** GIVEN INFORMATION follows **

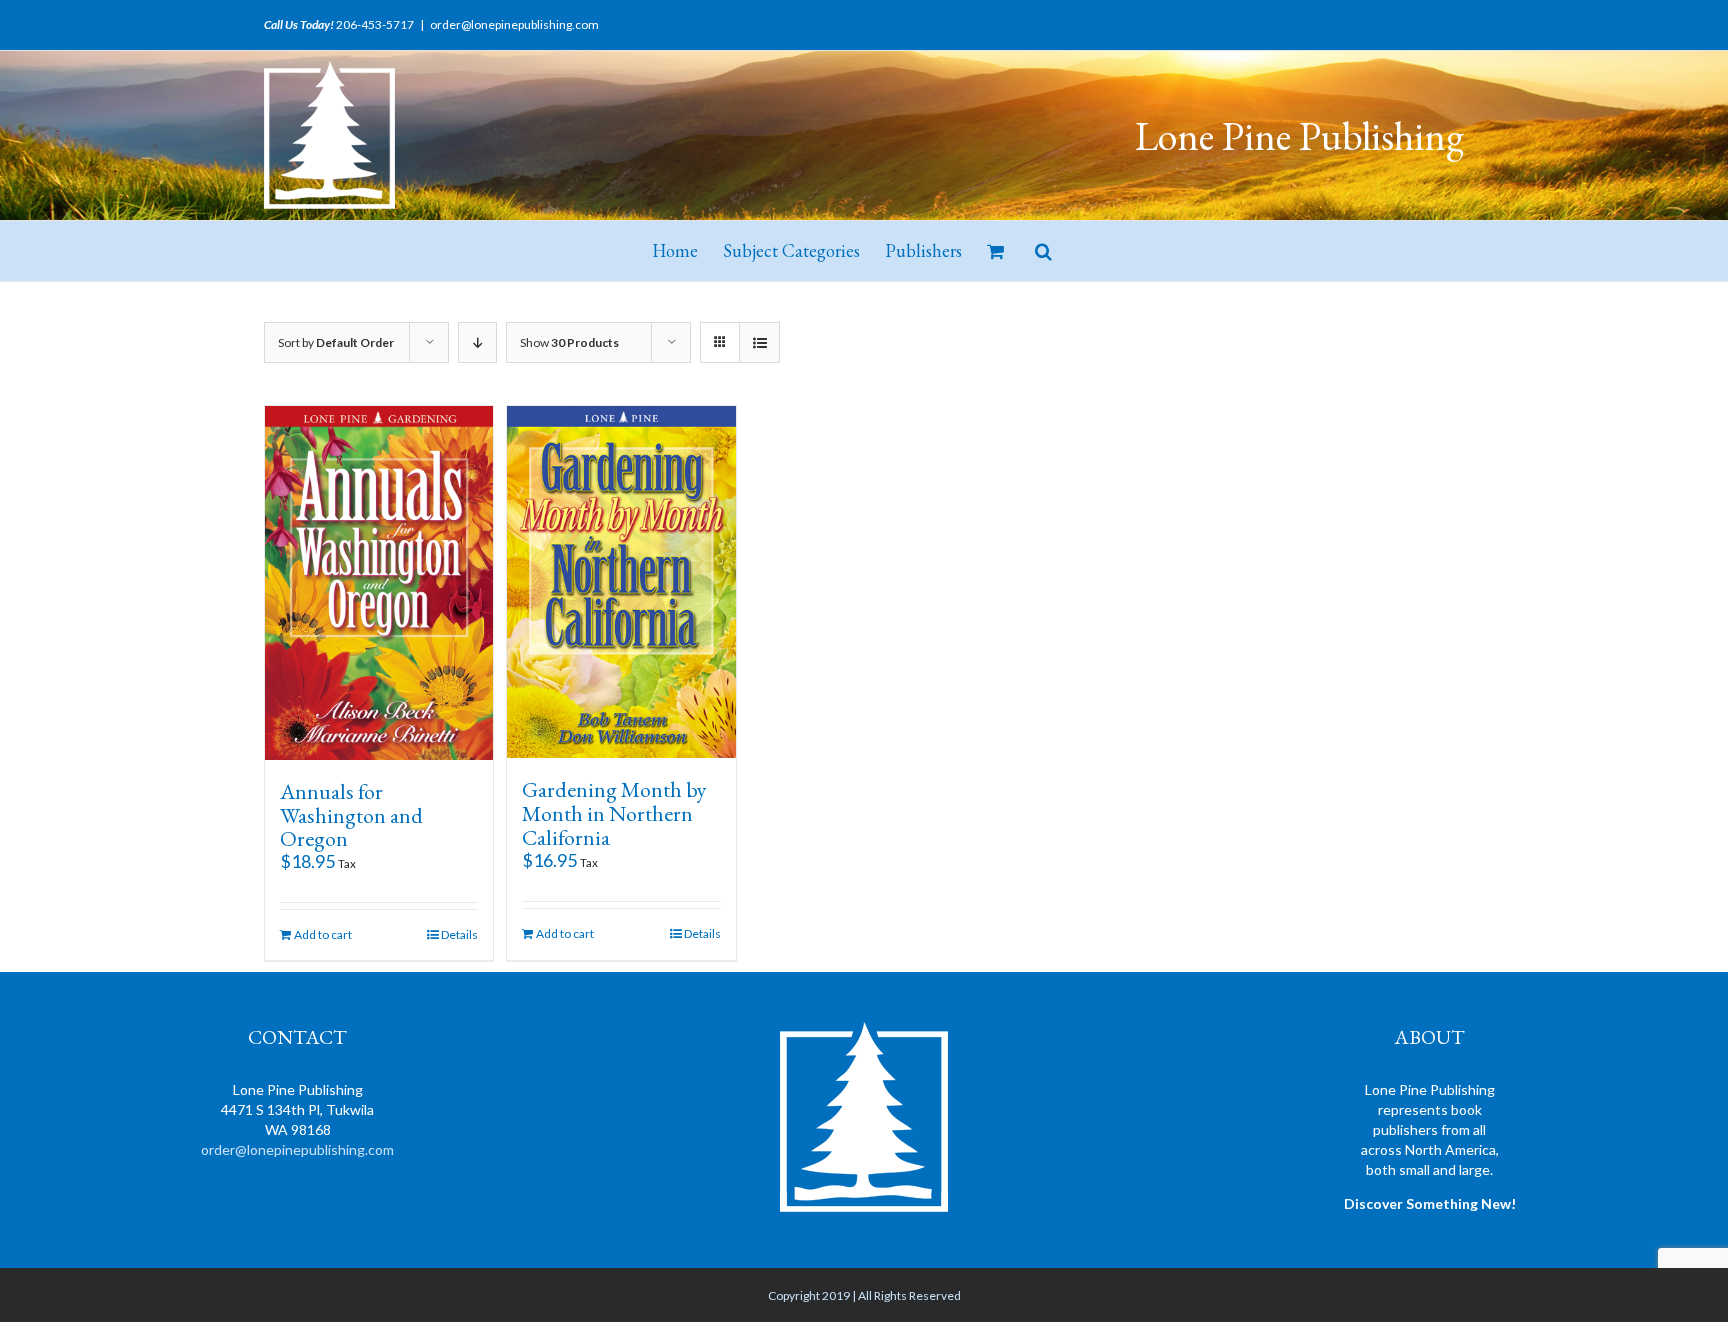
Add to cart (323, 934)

** End of GIVEN INFORMATION **
** GIVEN INFORMATION follows **

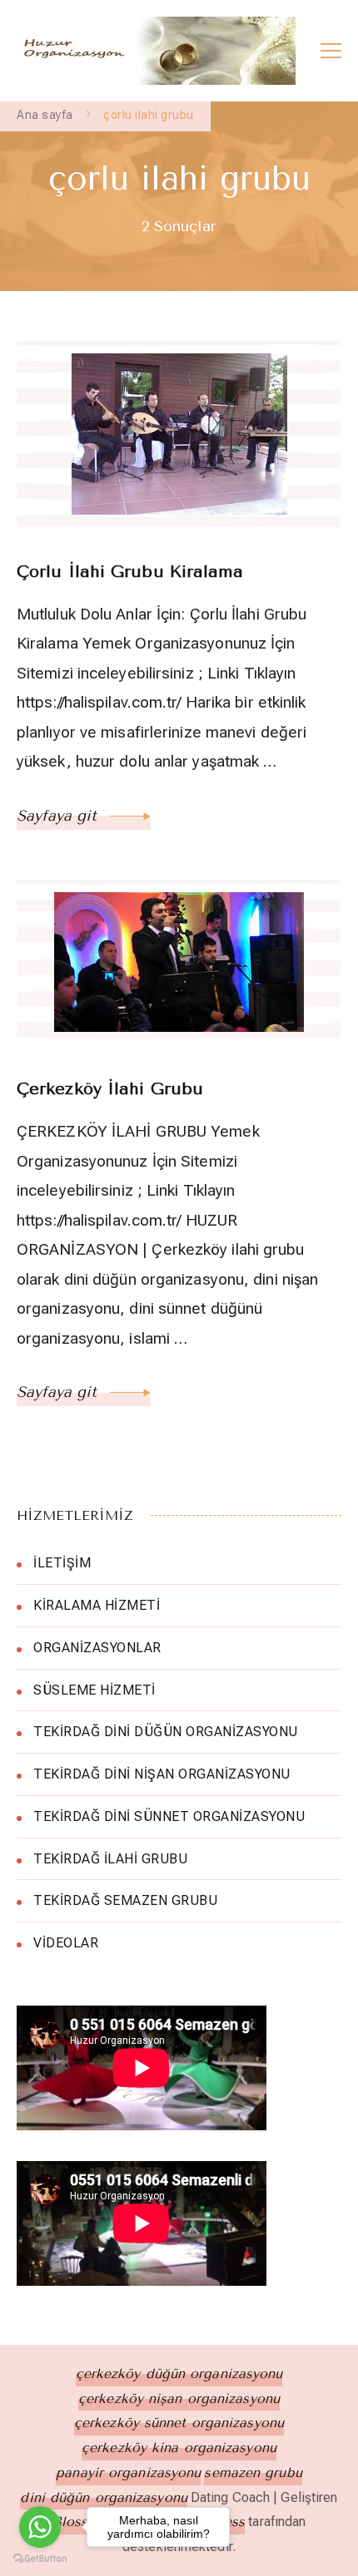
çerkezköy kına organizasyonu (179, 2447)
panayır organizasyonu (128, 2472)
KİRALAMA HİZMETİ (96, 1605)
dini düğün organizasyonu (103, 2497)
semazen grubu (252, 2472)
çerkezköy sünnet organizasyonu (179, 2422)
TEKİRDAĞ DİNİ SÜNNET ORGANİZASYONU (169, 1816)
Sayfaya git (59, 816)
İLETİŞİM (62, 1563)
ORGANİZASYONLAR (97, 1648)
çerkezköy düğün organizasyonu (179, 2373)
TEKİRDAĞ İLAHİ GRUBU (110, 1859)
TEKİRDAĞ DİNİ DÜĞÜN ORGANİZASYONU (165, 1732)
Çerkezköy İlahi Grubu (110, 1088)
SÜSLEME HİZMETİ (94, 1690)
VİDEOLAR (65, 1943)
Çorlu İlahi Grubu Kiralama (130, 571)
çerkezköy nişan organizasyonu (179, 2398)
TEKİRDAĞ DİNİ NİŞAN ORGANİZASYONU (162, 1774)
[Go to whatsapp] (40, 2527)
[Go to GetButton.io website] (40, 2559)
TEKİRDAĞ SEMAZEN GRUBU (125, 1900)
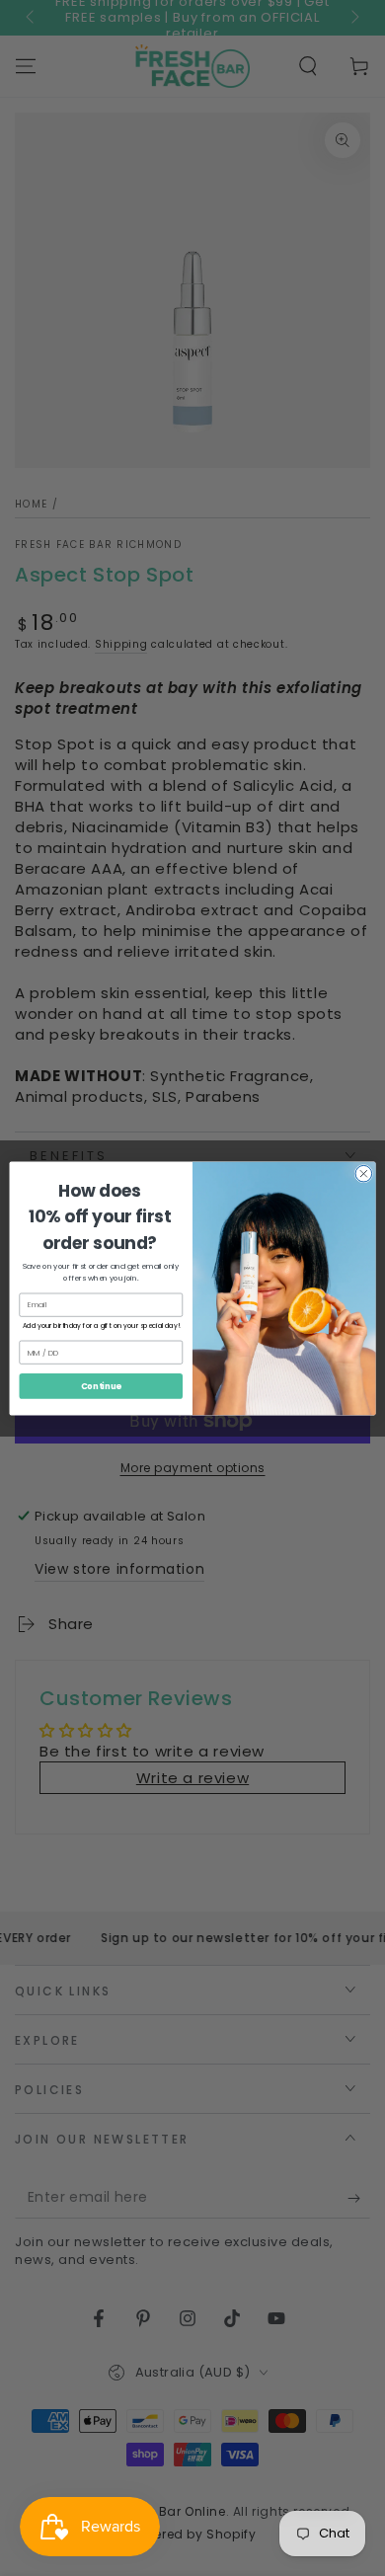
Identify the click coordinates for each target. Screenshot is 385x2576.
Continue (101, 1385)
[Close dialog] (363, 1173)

** End of GIVEN INFORMATION **
** GIVEN INFORMATION follows **

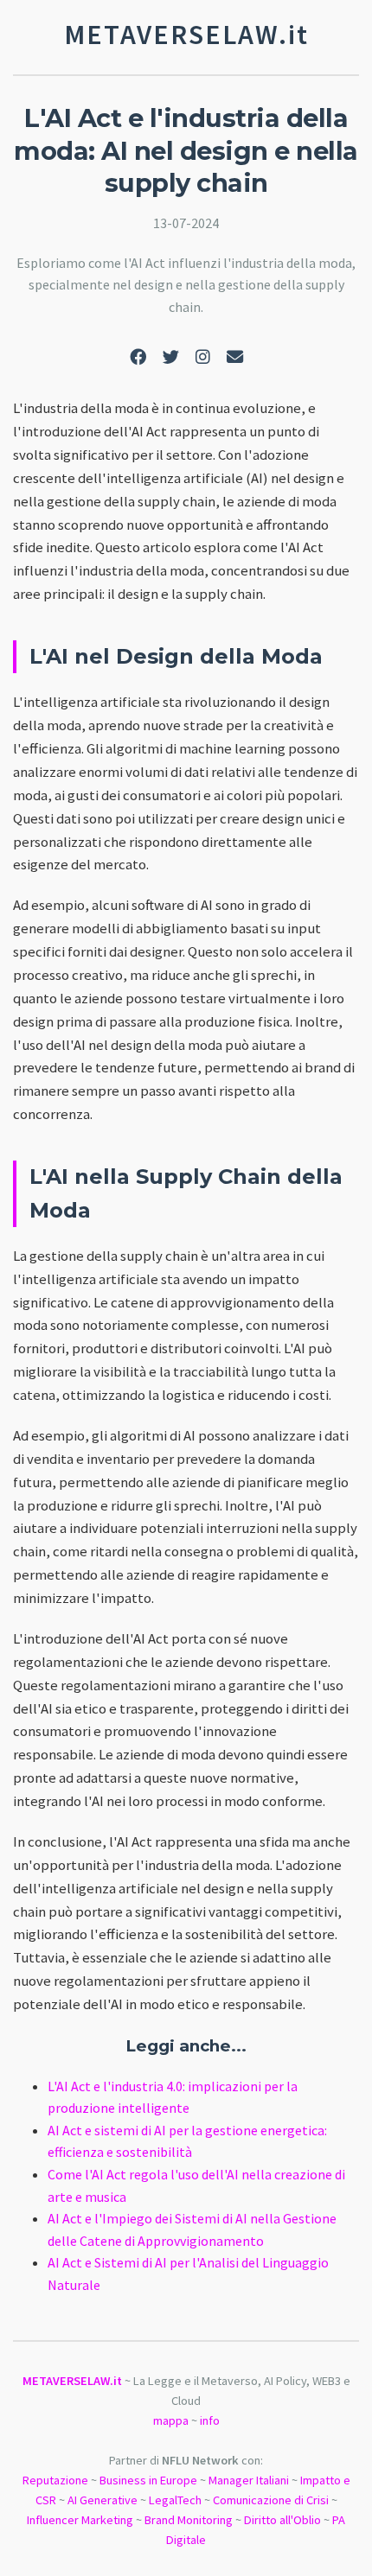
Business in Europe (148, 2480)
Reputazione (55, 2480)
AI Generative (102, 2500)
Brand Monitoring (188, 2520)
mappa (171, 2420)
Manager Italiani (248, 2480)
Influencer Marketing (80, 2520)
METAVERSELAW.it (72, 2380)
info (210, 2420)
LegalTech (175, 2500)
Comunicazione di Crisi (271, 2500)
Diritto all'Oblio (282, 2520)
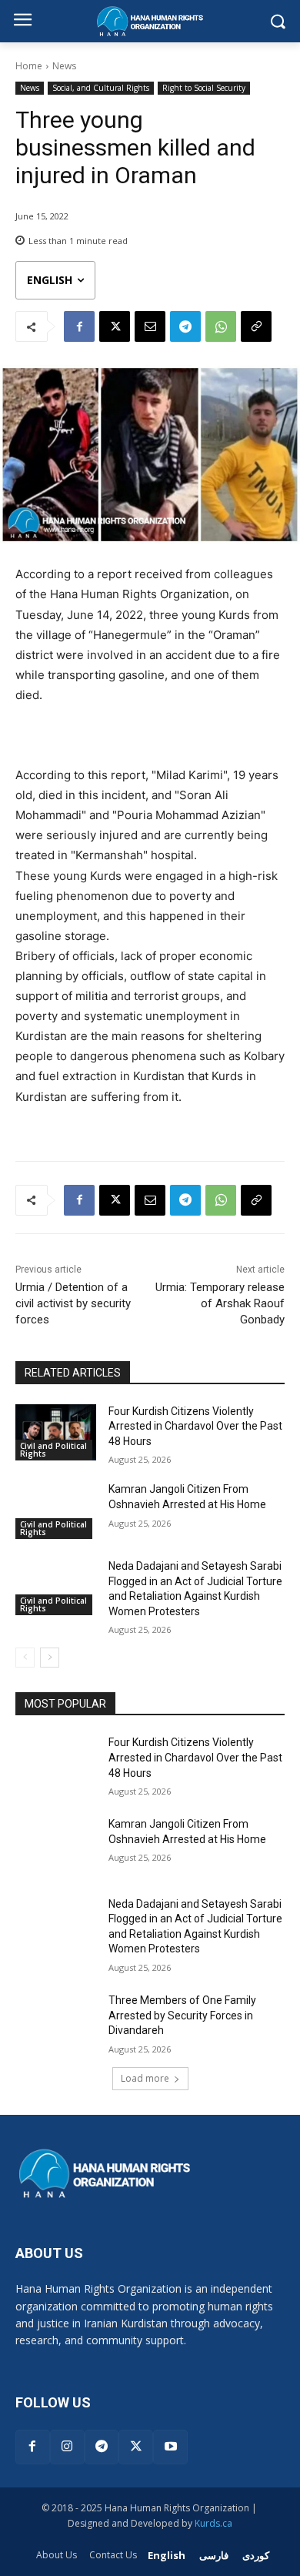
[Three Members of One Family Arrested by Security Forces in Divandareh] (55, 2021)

** End of GIVEN INFORMATION **

| WHAT YOU WILL DO |
Make an exact copy of the lines above, beginning with the line with "Diritto all'Oblio (282, 2520)" and ending with the line with "[Three Members of", and keep the pictures out of it.

| RESPONSE TO THE TASK |
Diritto all'Oblio (282, 2520)
[Three Members of One Family Arrested by Security Forces in Divandareh] (55, 2021)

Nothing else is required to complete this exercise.